-- MATERIAL TO PROCESS --
══════════
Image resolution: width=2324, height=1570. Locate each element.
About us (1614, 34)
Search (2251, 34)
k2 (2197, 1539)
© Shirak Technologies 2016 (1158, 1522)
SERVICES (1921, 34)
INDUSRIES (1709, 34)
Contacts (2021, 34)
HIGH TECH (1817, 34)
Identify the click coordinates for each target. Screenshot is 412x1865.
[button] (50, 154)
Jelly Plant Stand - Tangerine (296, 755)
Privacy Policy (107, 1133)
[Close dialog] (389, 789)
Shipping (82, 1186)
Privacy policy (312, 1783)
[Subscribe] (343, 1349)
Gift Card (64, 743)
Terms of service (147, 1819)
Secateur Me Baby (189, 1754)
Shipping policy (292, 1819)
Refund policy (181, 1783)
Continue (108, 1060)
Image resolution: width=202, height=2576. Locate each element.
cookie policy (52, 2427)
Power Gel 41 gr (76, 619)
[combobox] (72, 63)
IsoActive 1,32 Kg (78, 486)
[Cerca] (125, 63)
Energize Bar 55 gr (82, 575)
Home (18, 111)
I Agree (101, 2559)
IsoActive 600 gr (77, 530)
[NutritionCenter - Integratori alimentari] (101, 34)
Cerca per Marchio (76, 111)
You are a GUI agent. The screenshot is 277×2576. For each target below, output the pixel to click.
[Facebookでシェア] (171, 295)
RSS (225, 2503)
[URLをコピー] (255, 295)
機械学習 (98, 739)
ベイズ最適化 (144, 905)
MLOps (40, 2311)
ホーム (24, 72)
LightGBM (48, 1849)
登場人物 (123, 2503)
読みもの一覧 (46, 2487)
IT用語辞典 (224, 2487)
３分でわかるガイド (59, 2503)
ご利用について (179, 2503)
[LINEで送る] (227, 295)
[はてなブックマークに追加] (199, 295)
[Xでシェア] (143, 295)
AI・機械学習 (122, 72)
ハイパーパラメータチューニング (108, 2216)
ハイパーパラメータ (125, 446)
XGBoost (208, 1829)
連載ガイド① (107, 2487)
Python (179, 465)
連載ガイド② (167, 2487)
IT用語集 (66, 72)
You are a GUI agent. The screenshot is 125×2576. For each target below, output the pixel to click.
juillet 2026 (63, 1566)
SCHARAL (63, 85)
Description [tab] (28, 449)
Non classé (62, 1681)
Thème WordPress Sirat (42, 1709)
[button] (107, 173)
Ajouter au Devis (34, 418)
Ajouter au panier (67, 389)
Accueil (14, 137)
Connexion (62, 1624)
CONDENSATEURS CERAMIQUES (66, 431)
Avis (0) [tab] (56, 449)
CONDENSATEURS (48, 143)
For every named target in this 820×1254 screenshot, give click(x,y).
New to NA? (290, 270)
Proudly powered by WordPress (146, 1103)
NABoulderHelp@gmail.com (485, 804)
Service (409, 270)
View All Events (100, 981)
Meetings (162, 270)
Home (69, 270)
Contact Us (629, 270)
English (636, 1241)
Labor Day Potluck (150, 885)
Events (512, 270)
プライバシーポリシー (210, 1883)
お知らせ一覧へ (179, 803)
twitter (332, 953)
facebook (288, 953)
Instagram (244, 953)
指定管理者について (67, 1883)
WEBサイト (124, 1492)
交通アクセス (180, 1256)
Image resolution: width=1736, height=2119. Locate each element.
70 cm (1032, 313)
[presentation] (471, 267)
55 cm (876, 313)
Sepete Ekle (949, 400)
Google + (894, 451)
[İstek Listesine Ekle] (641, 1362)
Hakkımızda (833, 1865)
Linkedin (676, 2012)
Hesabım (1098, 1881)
══════════
-- WHAT YOU HAVE TO DO --
Answer required as a bare number: state how many lines in the material contain the word "click".

-- ANSWER AREA --
4